6. A toy action figure in accordance with claim 5 in which said transmission lever is T-shaped at said one end, and means within said body mounting the T-shaped end of said transmission lever for pivotal movement when said cam follower is acted upon by said angled edge.

7. A toy action figure in accordance with claim 6 in which said cam follower includes a panel projecting from an intermediate portion of said transmission lever, said panel providing an edge for engagement by said angled edge.

8. A toy action figure in accordance with claim 7 including a rib projecting inwardly from one side of said hollow body, said rib providing an edge against which said transmission lever bears when said panel edge is acted upon by said angled cam edge.
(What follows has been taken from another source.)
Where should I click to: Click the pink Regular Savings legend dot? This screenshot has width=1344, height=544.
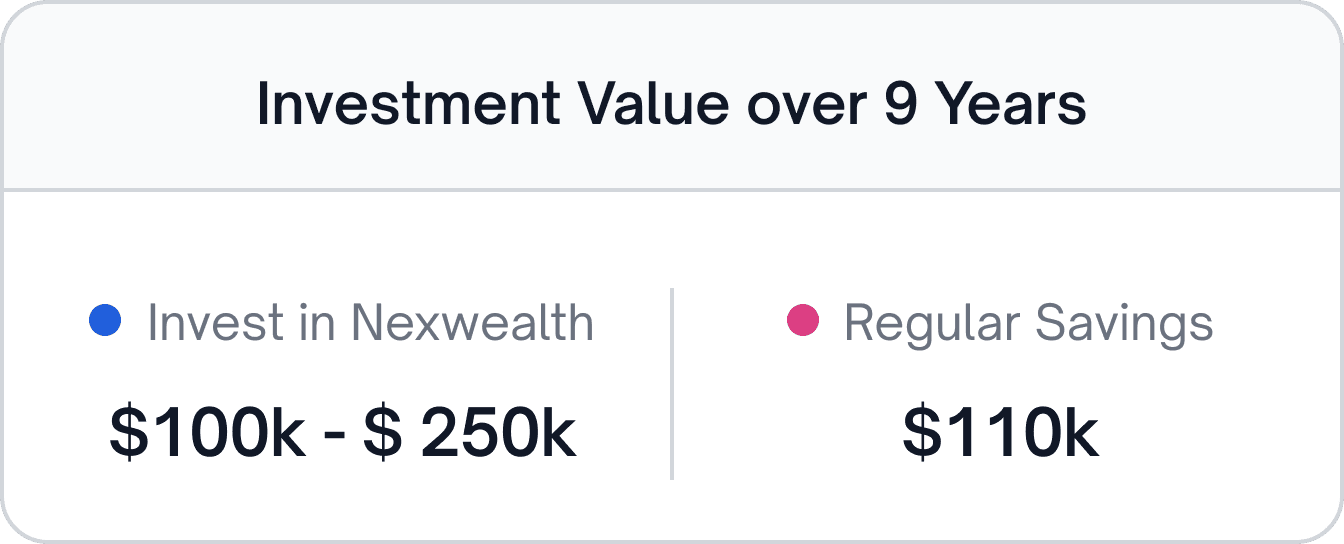point(803,321)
9. A toy action figure comprising a torso, first and second limbs, one of said limbs constituting a leg and the other of said limbs constituting an arm, first means mounting said first limb to said torso at one location for rocking movement in a generally transverse vertical plane relative to said torso, second means mounting said second limb to said torso at a second location spaced from said first location for swinging movement about a generally vertical axis in a fore and aft direction relative to said torso, and a motion-converting mechanism including an actuating lever having one end integral with said first means and rockable with said first limb in the same transverse vertical plane as said first limb, a transmission lever mounted within said torso for pivotal fore and aft movement in a generally vertical plane which is perpendicular to said transverse plane, said actuating lever including a cam member having an edge angling forwardly and rearwardly relative to said actuating lever and also relative to said transverse vertical plane, said transmission lever having a vertical edge engageable by said angled edge to cause said transmission lever to pivot, and means interconnecting the other end of said transmission lever to said other limb to produce said swinging movement of said other limb.

10. A toy action figure in accordance with claim 9 in which said interconnecting means includes a lever arm on said second limb projecting into said torso, said lever arm having an opening therein into which said other end of the transmission lever extends to produce said swinging movement of said other limb.